◆ **What you have to do**:
All that is needed is the lines from the one containing "Collapse the 构建设置 section" through the end of the listing, printed exactly, with no pictures among them.

◆ **Entries shown**:
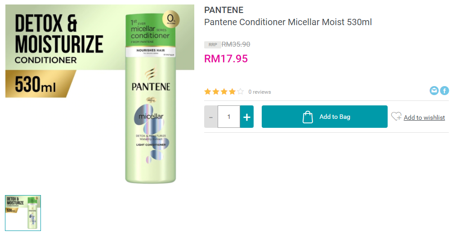
Task: Share product via the email envelope icon
Action: click(x=434, y=91)
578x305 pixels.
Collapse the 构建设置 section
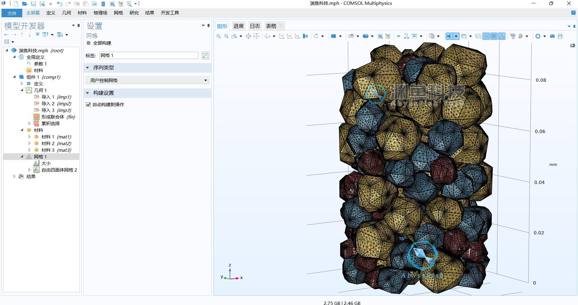point(88,93)
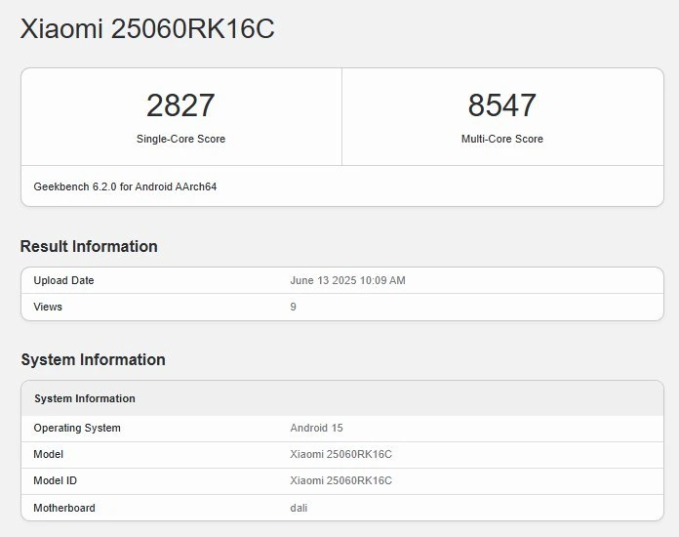Select the views count value 9
The width and height of the screenshot is (679, 537).
pyautogui.click(x=294, y=307)
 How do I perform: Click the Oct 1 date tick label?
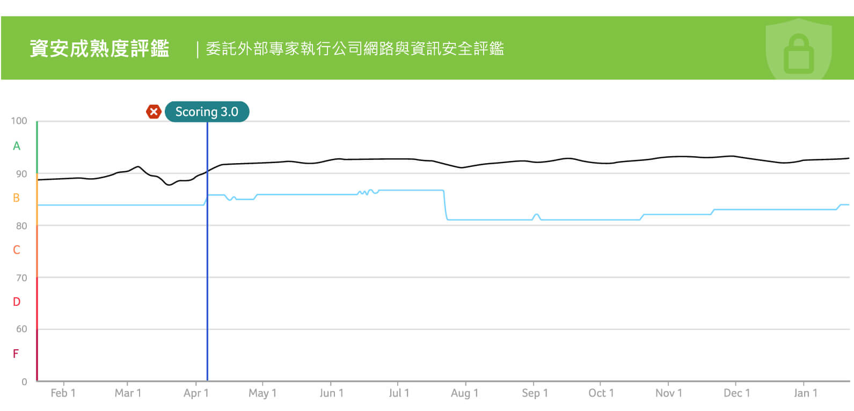pos(601,393)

◆ **Exercise response**:
Collapse the 构建设置 section
point(88,93)
Select the views count value 9
The width and height of the screenshot is (679, 537).
pyautogui.click(x=294, y=307)
 How do I perform: Click the Oct 1 date tick label?
pos(601,393)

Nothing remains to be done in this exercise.